BLACKSBURG, Va. - Not unlike many women, Elizabeth Profit battled body image issues growing up and again after giving birth to her two daughters.
"Just noticed changes in my body I wasn't really happy with, so I naturally gravitated towards plastic surgery to fix those areas. I was also going through a divorce at the time," Profit said.
Profit decided to get breast implants in 2010.
"I was thinking it would help my self-esteem. It did for a bit," Profit said. "But I noticed my health go downhill a good three years after the implantation."
Profit says she has suffered from chronic migraines, fatigue, weight gain, swelling and rheumatoid arthritis, among other conditions. Years went by, and countless doctors and tests could not definitively diagnose her health problems. Then Profit came across a Facebook group dedicated to women suffering from breast implant illness.
"I found camaraderie with thousands of other women going through the same things I was experiencing," Profit said.
She added that doctors did not believe her implants could be causing her symptoms and her mental health took a hit.
"I was afraid I was going to have to live with this the rest of my life," she said.
After spending months convincing her plastic surgeon and fighting the insurance company, Profit is having her implants extracted on April 11. She says the healing process will be both physical and mental. She'll have to learn to love herself again -- but more importantly -- Profit wants to teach her 11- and 13-year-old daughters a lesson: to love themselves.
"Going from a B cup to a D cup, it might make you more attractive -- you think -- to men," Profit said. "But in the long run it's not worth it. It's not worth your health."

» DATA PROVIDED

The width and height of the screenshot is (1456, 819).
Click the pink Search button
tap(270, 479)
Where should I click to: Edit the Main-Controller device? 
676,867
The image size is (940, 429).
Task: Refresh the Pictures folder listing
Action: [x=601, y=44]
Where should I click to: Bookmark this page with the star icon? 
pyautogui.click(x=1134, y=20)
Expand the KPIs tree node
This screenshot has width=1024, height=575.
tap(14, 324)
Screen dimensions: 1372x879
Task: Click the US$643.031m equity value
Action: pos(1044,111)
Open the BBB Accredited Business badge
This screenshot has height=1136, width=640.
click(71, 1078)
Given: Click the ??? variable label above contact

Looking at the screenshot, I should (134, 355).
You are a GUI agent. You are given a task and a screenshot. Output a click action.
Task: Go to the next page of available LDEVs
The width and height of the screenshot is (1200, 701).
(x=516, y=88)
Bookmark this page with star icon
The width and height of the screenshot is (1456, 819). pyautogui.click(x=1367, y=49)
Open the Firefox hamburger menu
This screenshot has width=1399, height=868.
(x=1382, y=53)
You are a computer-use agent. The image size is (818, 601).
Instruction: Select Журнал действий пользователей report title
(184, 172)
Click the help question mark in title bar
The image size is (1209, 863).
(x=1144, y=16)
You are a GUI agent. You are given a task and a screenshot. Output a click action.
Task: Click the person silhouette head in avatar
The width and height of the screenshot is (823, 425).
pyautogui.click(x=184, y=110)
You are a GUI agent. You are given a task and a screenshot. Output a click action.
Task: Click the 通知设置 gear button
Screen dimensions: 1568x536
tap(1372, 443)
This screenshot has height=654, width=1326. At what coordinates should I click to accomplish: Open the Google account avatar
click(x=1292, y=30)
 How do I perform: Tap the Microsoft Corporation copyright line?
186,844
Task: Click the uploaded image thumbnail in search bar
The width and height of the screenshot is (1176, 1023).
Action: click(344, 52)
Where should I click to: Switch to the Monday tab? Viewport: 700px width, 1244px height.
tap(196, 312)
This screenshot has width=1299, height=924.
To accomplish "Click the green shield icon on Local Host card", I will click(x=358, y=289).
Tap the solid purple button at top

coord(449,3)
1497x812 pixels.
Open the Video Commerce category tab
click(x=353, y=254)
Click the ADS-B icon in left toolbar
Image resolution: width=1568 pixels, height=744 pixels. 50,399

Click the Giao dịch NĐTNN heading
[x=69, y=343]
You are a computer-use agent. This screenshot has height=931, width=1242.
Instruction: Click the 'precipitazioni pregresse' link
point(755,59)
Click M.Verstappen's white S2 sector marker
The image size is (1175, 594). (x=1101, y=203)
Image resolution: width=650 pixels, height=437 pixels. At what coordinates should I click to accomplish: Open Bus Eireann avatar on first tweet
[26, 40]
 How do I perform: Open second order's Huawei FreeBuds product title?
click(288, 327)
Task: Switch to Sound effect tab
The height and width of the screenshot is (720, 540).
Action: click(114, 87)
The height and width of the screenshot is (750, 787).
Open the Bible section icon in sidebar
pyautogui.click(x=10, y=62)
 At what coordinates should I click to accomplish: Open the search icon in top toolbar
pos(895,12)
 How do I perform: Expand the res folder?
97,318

» TASKS FOR THIS EXERCISE
(a) Repeat word for word the stretch of the breast implant story from "Profit decided to" through "breast implant illness.".
(b) In the breast implant story, in what year did Profit get her implants?
(c) Put this sentence from the breast implant story into Spanish: "Profit decided to get breast implants in 2010."

» RESULTS FOR THE EXERCISE
(a)
Profit decided to get breast implants in 2010.
"I was thinking it would help my self-esteem. It did for a bit," Profit said. "But I noticed my health go downhill a good three years after the implantation."
Profit says she has suffered from chronic migraines, fatigue, weight gain, swelling and rheumatoid arthritis, among other conditions. Years went by, and countless doctors and tests could not definitively diagnose her health problems. Then Profit came across a Facebook group dedicated to women suffering from breast implant illness.

(b) 2010

(c) Profit decidió ponerse implantes mamarios en 2010.